The show was mostly about a 19 year old policewoman, who is working in an area with bars and whatnot, so she's seeing some of the best drunks around. Also a mother and daughter team working in a grocery store, picking up shoplifters. And a woman on the Guardian Angels Safety Patrol, working in a popular area at midnight on New Years to help keep things cool.

So the English title was "Ladies in Pandemonium." Which seemed odd to me. So I looked at the Japanese title. Shuraba no onna. Onna is the word for women. But shuraba? I had to look that one up. It's old kanji, with the meaning of fight scene, or scene of carnage? So maybe "Women in Crises" would be a better translation.

Ladies in pandemonium. That's an interesting title.
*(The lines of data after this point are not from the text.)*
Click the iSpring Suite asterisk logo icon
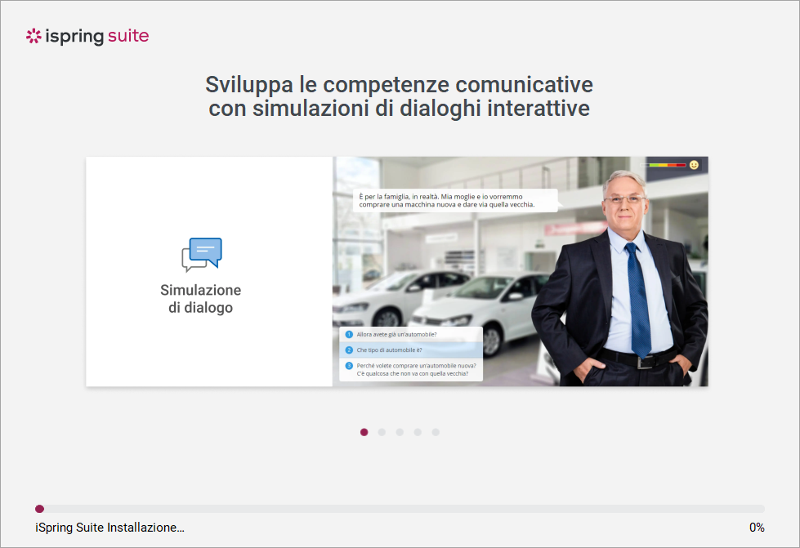The image size is (800, 548). 34,36
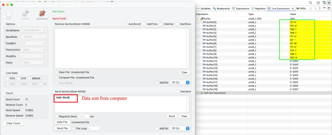This screenshot has height=135, width=332.
Task: Switch to the Registers tab
Action: pos(258,9)
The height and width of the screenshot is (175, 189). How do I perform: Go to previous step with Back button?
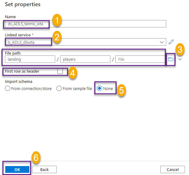point(44,169)
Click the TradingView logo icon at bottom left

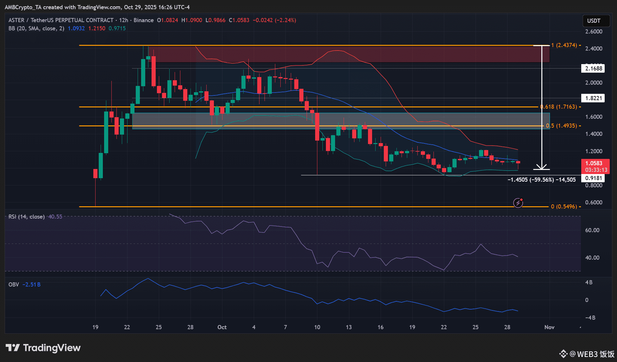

But at least for me, it doesn't really summon images of a policewoman or plain clothes security folks. Or even the Guardian Angels.
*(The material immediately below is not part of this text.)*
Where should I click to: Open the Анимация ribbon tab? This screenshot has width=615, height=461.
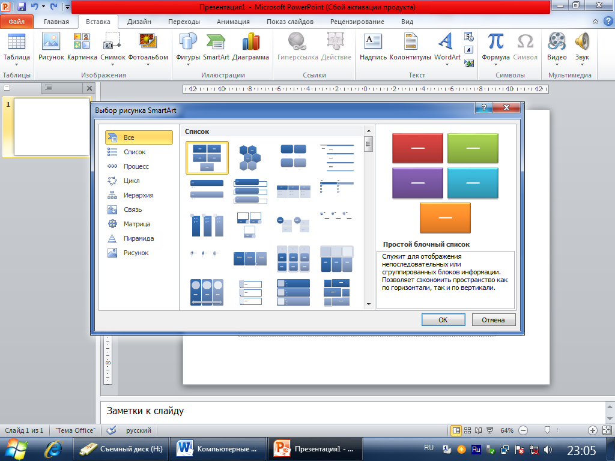233,22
Maybe I just don't understand English.

Posted via LiveJournal app for iPad.

Date: 2013-02-06 01:56 pm (UTC)
From: [identity profile] dialyn.livejournal.com
I've been watching films from Korea, Japan and China. Because I don't speak Korean, Japanese, or Chinese, I have to depend on sub-titles and some of the translations are pretty interesting. I can tell by what is going on in the screen that the sub-title has problems. I've started having the sub-title turned on for English films, and then you really see how ridiculous some of the sub-titles are. In one film, extra characters found their way into the sub-titles so people were referred to that never appeared in the script. This had to do with homonyms, apparently, so when a character asked for "one," the person doing the sub-titles thought the character was looking for "Juan."

I remember when I was working on a water conservation program and we decided to have the brochure translated into Spanish. That made sense but sending our Southern California brochure to a translator in New York did not. They used a version of Spanish that made our native speakers double over with laughter so we ended up having to have our staff proof the Spanish to make sure the brochures made sense here. Had something to do with subtle differences between Puerto Rico and Mexico Spanish, as I recall (I could be wrong). Unfortunately a thousand brochures had been printed up before someone thought to check the translation.
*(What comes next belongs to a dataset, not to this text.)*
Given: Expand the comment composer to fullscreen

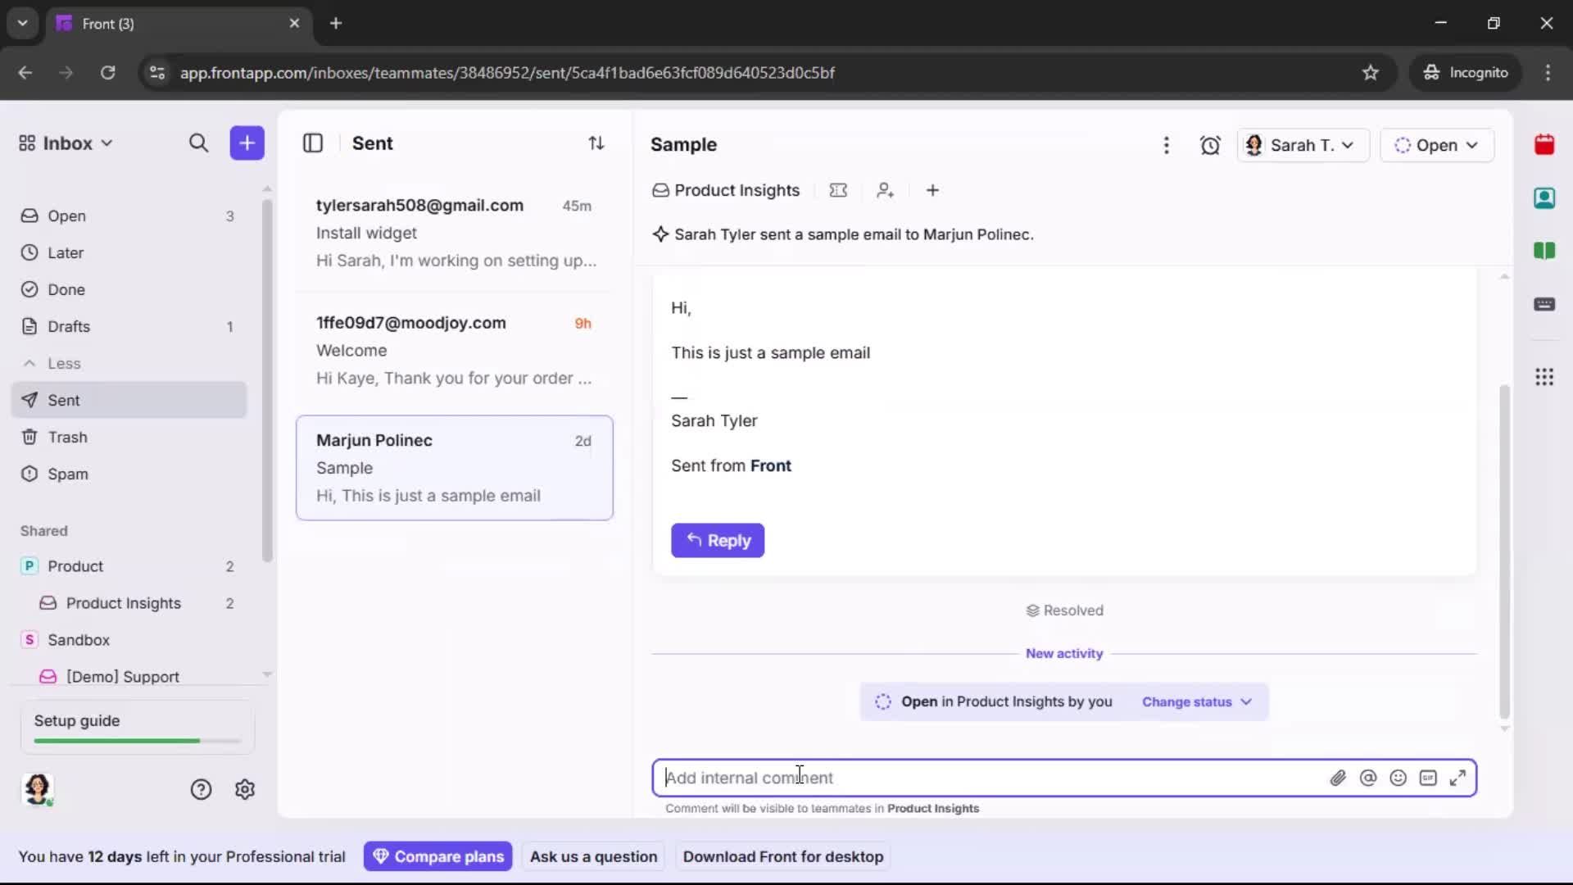Looking at the screenshot, I should [x=1459, y=778].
Of course, if you want real fun, use one of the free online translators. One of our genius managers said we should just buy software to do the translations until someone with brains pointed out those translations are very poor. Maybe they have improved, but I am still suspicious of too much dependence on the all mighty computer to do something where regional nuance comes into play.

I rather like the title "Ladies in Pandemonium" but it doesn't give me an image of women patrolling the mean streets. Maybe a noisy tea party?

Date: 2013-02-07 09:32 am (UTC)
From: [identity profile] mbarker.livejournal.com
Right! Ladies in Pandemonium -- a mouse at the church tea party? Something like that. Although a friend pointed out that Milton apparently called the Capitol of Hell Pandemonium, which actually might make more sense out of this title. I still think most English speakers are likely to think about something relatively minor, though.

Date: 2013-02-07 01:30 pm (UTC)
From: [identity profile] dialyn.livejournal.com
I have a vision of lady mice in pandemonium--perhaps a kitten or puppy disruption of a tiny tea party? It does have potential as a title...just not for the film you were watching.